Somewhere before JenSkin existed, I ordered the tests myself.

Not all of them. Not a coordinated panel. Just what my primary care doctor's office would run when I asked. A hormone thing. A vitamin D. A B12 during a stretch of feeling tired.

I remember sitting in the parking lot after the last one, opening the PDF on my phone. Twenty numbers with little arrows next to a few of them, and next to each arrow the phrase below normal or within reference range. No context, no next step. My doctor's office called two days later and said, "You're fine — vitamin D is a little low, take some D3, we'll retest in a year." That was the entire conversation.

I sat with that PDF for a long time.

Because here's what I actually wanted to know. What does below normal mean for my skin? What does a vitamin D of 24 feel like — is that why my skin has been dry? What does it do to my collagen? Is 24 a big deal or a small deal for a woman my age? What should I actually eat, and how much D3 for how long, and what would count as it working?

None of that was in the report. Nobody was going to explain it. And I realized: it wasn't the lab test I needed. It was the translation.

The gap between a number and knowing what to do.

That gap is where JenSkin lives.

Any woman reading this can, tomorrow, get most of the nine biomarkers on our panel run at a normal doctor's office. hsCRP. HbA1c. Vitamin D. Insulin. B12. Zinc. Ferritin. Estradiol. Omega-3. None of them are exotic. Some cost less than ten dollars wholesale. Most doctors will run them if you ask.

What you'll get back is a PDF with numbers and reference ranges that were designed for one specific job — catching disease.

The reference ranges in a standard blood panel exist to tell your doctor whether something is medically wrong. They are set wide on purpose — because "normal" in medicine means "not currently sick." An HbA1c of 5.9 is normal. A vitamin D of 32 is normal. A ferritin of 25 is normal. If you had any of those and asked your doctor, they'd tell you you're fine.

And medically, they are right.

Skin-wise, none of those numbers are fine at all. An HbA1c of 5.9 is quietly glycating collagen every day. A vitamin D of 32 is well below what the skin-DNA-repair literature suggests you need. A ferritin of 25 is at the level where I start seeing dry, flat, tired-looking skin in customers before we ever look at another number.

But your doctor's office isn't going to tell you any of that. It isn't their job. Their job is to keep you not sick. Not to keep your skin metabolically resourced.

The numbers were never the point. The interpretation was.

The report is the product.

That's what I couldn't get from a la carte tests. Not more markers. A translation.

When I built JenSkin, the actual problem I was solving wasn't "how do we run some blood work." Any lab does that. The problem was: how do we take a woman's nine biomarkers and translate them into a report that reads like her most patient, science-fluent friend sat down with her and said — okay, here's what your body is actually up to, in plain English, and here's the very small handful of things worth doing about it, and here's what to ignore.

The nine markers are the raw material.

The reference ranges we built — tighter than clinical normal, mapped to the skin literature — are the lens.

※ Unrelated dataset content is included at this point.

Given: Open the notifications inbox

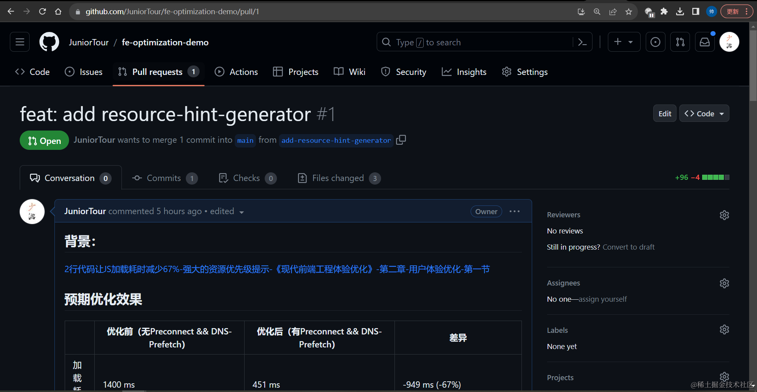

The report is what does the work.

And every woman who takes the panel gets a real conversation with our research team walking through hers. Because — and this is the thing I most wish someone had done for me in that parking lot — reading your own blood work with a person is a completely different experience than reading it alone.

What I keep telling people.

If you have a friendly primary care physician, or a functional medicine doctor, and you have the appetite for it, you can absolutely order some version of these tests. I want to be honest about that. A few of our customers have already done it before finding us.

Almost all of them tell me the same thing: they got the numbers and nothing changed.

The numbers were never the point. The interpretation was.

The reason JenSkin exists is not that we invented a lab test. It's that we sat down and built the piece nobody was building for women — the piece that turns nine numbers into an answer to the question you actually had when you walked in.

Which was, for me, and probably for you:

What is my body trying to tell me about my skin, and what am I supposed to do with it.

That's the whole thing. That's what I couldn't buy anywhere else. That's what I built.